Saved entries
^^^^

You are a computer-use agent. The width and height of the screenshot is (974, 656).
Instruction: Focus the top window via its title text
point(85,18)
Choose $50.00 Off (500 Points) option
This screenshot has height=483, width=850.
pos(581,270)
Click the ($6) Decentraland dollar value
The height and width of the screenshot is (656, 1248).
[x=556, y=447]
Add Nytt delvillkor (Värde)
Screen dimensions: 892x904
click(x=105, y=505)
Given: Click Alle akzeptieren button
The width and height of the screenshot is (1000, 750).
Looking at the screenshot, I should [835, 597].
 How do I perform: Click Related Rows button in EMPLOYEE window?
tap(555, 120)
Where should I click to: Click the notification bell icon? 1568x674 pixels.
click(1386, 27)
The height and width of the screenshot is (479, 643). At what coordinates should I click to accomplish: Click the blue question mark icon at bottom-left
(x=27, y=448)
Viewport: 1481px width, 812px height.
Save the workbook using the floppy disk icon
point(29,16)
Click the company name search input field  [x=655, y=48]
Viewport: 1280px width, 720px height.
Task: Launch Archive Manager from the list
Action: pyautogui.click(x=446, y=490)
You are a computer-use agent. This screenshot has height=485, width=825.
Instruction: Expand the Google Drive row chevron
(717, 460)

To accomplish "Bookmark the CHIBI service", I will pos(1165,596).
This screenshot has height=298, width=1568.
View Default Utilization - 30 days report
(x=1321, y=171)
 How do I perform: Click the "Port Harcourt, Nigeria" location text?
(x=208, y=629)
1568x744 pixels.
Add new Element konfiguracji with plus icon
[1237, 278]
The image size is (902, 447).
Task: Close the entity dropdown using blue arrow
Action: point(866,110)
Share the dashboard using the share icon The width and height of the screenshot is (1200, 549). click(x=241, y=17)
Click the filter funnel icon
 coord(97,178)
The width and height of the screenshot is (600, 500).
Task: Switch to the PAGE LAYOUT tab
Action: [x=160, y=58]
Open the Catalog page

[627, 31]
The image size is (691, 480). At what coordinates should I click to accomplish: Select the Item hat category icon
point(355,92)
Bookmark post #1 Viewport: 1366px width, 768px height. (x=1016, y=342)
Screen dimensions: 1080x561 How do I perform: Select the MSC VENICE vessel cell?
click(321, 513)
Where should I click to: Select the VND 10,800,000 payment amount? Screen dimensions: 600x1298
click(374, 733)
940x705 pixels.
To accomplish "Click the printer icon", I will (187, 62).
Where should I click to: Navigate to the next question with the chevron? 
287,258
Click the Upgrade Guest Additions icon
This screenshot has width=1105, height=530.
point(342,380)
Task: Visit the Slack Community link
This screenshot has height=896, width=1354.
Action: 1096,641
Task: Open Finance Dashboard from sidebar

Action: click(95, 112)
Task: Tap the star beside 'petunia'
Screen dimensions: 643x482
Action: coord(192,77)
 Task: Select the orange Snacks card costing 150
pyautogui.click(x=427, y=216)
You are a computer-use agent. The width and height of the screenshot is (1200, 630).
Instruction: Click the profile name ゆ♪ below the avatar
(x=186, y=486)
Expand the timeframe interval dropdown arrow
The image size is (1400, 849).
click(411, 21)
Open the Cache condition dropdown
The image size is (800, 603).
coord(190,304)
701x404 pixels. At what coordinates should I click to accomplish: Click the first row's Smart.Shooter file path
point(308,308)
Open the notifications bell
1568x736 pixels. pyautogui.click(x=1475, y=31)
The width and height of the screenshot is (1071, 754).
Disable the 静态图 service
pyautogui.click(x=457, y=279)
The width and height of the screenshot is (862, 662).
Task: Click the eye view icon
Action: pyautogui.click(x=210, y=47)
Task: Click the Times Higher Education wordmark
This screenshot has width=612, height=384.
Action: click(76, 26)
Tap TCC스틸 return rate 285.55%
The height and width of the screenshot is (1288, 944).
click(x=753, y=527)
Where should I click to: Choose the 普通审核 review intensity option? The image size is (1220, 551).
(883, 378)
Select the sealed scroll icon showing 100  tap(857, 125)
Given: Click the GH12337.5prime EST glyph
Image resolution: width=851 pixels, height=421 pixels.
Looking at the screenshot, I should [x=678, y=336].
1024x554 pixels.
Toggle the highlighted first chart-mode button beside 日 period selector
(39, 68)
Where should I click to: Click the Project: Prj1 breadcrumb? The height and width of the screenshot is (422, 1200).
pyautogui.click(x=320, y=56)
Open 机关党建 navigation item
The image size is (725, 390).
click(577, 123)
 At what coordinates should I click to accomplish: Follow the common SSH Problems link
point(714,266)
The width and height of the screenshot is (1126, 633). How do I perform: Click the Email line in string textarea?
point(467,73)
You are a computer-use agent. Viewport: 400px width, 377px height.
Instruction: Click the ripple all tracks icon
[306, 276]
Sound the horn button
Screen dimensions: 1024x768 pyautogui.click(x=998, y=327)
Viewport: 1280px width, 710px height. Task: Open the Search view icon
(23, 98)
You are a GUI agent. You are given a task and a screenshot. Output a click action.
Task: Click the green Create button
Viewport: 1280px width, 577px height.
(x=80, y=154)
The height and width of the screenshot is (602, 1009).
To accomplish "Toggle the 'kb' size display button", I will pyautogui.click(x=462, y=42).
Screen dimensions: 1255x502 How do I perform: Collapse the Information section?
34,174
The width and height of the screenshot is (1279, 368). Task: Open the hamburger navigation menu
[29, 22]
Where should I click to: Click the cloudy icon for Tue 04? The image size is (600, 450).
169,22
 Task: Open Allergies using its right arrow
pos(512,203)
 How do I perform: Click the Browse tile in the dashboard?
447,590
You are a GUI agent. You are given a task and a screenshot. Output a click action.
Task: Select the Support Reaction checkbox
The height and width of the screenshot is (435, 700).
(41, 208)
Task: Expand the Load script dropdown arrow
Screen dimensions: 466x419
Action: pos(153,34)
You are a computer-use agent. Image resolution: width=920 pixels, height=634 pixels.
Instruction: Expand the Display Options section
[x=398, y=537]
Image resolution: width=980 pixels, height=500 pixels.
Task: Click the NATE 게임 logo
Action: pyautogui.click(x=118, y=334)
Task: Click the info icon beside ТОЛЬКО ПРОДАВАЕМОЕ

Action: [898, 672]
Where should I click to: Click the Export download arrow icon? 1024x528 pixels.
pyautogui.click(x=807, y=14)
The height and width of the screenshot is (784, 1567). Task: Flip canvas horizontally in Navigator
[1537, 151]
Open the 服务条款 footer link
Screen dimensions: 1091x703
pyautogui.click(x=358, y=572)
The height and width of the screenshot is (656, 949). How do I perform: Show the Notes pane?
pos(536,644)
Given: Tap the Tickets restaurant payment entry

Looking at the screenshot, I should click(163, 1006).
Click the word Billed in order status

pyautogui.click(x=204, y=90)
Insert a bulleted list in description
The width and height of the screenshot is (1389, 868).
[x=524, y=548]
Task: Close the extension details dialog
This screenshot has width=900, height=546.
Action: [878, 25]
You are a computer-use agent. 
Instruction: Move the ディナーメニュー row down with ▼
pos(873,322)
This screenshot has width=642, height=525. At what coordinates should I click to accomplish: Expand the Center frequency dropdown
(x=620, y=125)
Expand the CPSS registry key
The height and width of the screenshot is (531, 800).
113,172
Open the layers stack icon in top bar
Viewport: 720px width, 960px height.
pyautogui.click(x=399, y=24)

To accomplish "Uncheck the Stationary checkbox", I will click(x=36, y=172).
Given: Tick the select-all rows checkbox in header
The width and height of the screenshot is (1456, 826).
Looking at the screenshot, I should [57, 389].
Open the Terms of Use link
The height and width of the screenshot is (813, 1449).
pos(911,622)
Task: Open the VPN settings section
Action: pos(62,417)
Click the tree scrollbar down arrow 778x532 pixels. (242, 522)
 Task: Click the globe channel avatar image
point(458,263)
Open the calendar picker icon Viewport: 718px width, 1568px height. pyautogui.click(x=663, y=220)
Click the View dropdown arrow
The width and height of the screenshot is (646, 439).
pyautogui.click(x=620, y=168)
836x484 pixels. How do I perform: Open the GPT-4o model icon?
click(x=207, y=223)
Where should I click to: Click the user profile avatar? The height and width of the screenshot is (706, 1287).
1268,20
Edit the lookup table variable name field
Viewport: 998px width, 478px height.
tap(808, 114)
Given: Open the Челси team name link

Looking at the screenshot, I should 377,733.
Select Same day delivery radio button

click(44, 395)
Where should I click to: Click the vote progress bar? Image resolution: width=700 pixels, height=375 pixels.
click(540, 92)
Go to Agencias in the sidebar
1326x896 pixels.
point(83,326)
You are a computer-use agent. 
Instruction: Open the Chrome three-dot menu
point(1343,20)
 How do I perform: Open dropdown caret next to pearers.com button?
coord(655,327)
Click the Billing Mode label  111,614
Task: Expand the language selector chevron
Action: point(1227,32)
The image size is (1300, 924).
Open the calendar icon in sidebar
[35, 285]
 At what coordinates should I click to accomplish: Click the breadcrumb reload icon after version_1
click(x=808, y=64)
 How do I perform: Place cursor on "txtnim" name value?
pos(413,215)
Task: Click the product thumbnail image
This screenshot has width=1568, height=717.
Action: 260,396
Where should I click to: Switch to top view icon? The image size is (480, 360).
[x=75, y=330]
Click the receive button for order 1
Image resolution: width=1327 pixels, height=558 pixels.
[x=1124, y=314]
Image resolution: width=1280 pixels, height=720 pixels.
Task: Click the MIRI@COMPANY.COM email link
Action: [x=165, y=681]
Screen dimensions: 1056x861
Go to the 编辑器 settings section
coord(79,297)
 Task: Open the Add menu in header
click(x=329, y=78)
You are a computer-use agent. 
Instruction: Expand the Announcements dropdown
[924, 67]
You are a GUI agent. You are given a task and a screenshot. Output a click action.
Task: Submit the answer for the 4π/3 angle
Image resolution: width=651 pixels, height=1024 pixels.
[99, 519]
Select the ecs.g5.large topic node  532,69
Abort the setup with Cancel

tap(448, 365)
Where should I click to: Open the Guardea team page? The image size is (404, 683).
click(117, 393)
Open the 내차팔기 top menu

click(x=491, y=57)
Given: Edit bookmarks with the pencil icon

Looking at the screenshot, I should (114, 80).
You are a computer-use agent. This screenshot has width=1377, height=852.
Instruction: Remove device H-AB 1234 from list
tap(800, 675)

^^^^

*Exercise aim*:
The first line of the entries, the line with "Share the dashboard", and every line between them should be retyped exactly, and nothing else.

*Answer space*:
You are a computer-use agent. The width and height of the screenshot is (974, 656).
Instruction: Focus the top window via its title text
point(85,18)
Choose $50.00 Off (500 Points) option
This screenshot has height=483, width=850.
pos(581,270)
Click the ($6) Decentraland dollar value
The height and width of the screenshot is (656, 1248).
[x=556, y=447]
Add Nytt delvillkor (Värde)
Screen dimensions: 892x904
click(x=105, y=505)
Given: Click Alle akzeptieren button
The width and height of the screenshot is (1000, 750).
Looking at the screenshot, I should [835, 597].
 How do I perform: Click Related Rows button in EMPLOYEE window?
tap(555, 120)
Where should I click to: Click the notification bell icon? 1568x674 pixels.
click(1386, 27)
The height and width of the screenshot is (479, 643). At what coordinates should I click to accomplish: Click the blue question mark icon at bottom-left
(x=27, y=448)
Viewport: 1481px width, 812px height.
Save the workbook using the floppy disk icon
point(29,16)
Click the company name search input field  [x=655, y=48]
Viewport: 1280px width, 720px height.
Task: Launch Archive Manager from the list
Action: pyautogui.click(x=446, y=490)
You are a computer-use agent. This screenshot has height=485, width=825.
Instruction: Expand the Google Drive row chevron
(717, 460)

To accomplish "Bookmark the CHIBI service", I will pos(1165,596).
This screenshot has height=298, width=1568.
View Default Utilization - 30 days report
(x=1321, y=171)
 How do I perform: Click the "Port Harcourt, Nigeria" location text?
(x=208, y=629)
1568x744 pixels.
Add new Element konfiguracji with plus icon
[1237, 278]
The image size is (902, 447).
Task: Close the entity dropdown using blue arrow
Action: point(866,110)
Share the dashboard using the share icon The width and height of the screenshot is (1200, 549). click(x=241, y=17)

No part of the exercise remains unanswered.